WHAT YOU ARE ASKED TO DO — I would like the line with "Click the debugger Step Over arrow" and every line after it, down to the end of the entries below, output exactly and without pictures.

___ INPUT DATA ___

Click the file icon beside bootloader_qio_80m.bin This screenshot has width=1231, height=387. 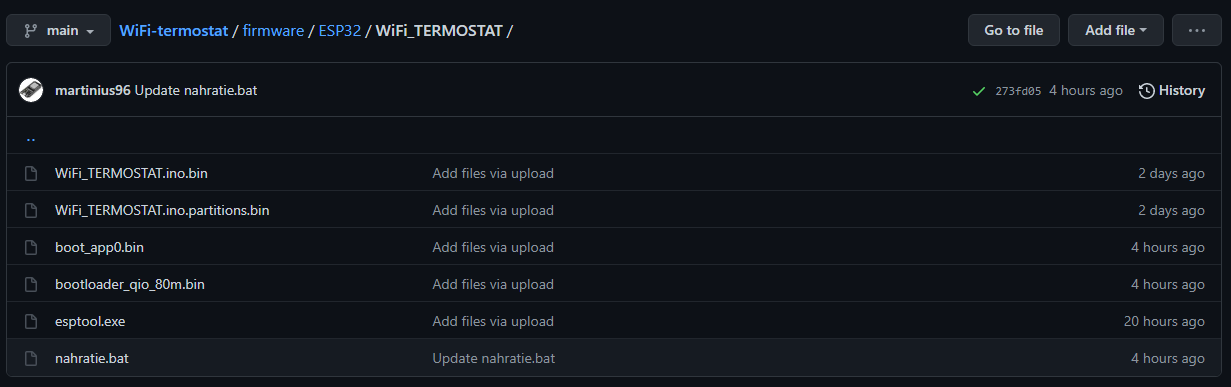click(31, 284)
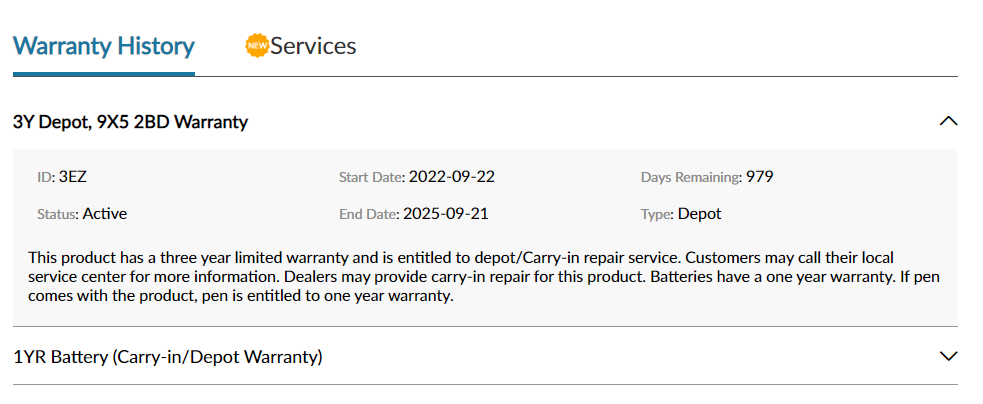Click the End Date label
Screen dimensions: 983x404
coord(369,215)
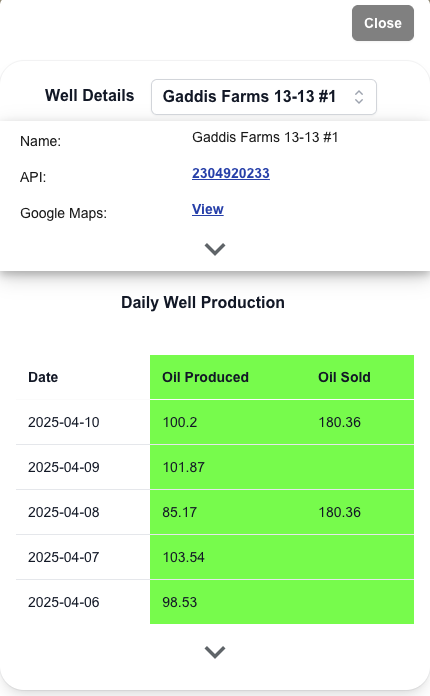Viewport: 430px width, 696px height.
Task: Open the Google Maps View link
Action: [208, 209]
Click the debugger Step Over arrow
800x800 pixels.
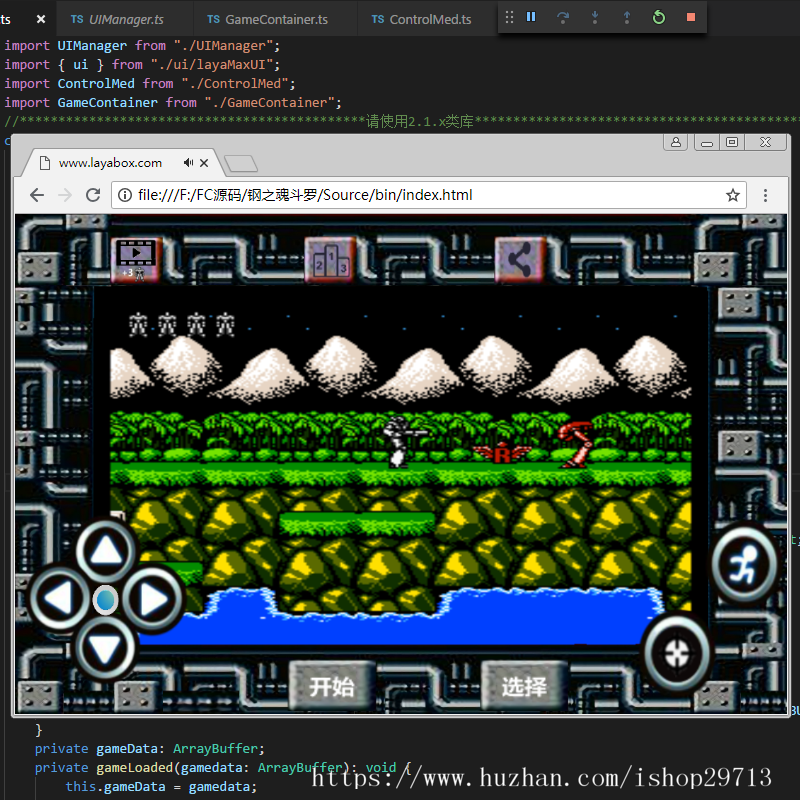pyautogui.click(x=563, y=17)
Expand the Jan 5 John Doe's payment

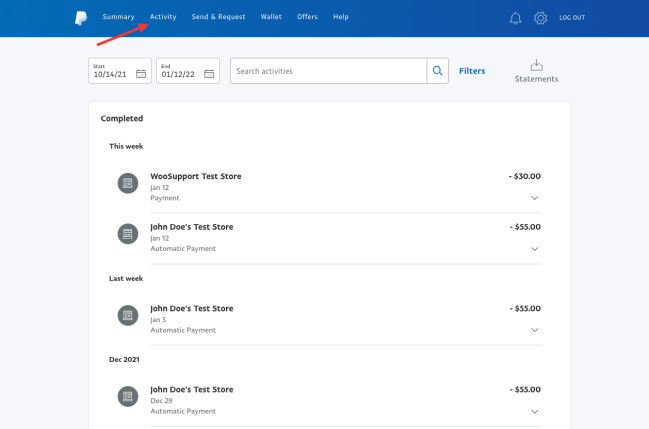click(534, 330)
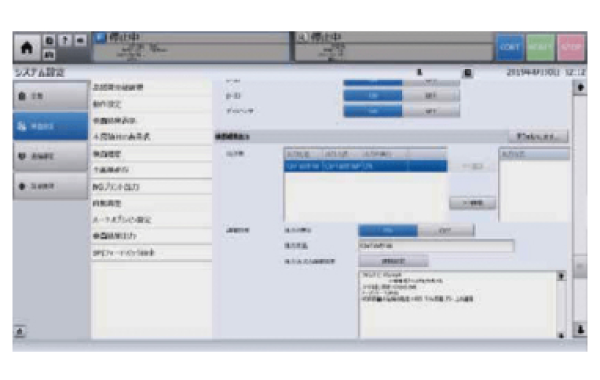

___

OUTPUT BELOW —
Click the debugger Step Over arrow
800x800 pixels.
pyautogui.click(x=563, y=17)
Expand the Jan 5 John Doe's payment

click(534, 330)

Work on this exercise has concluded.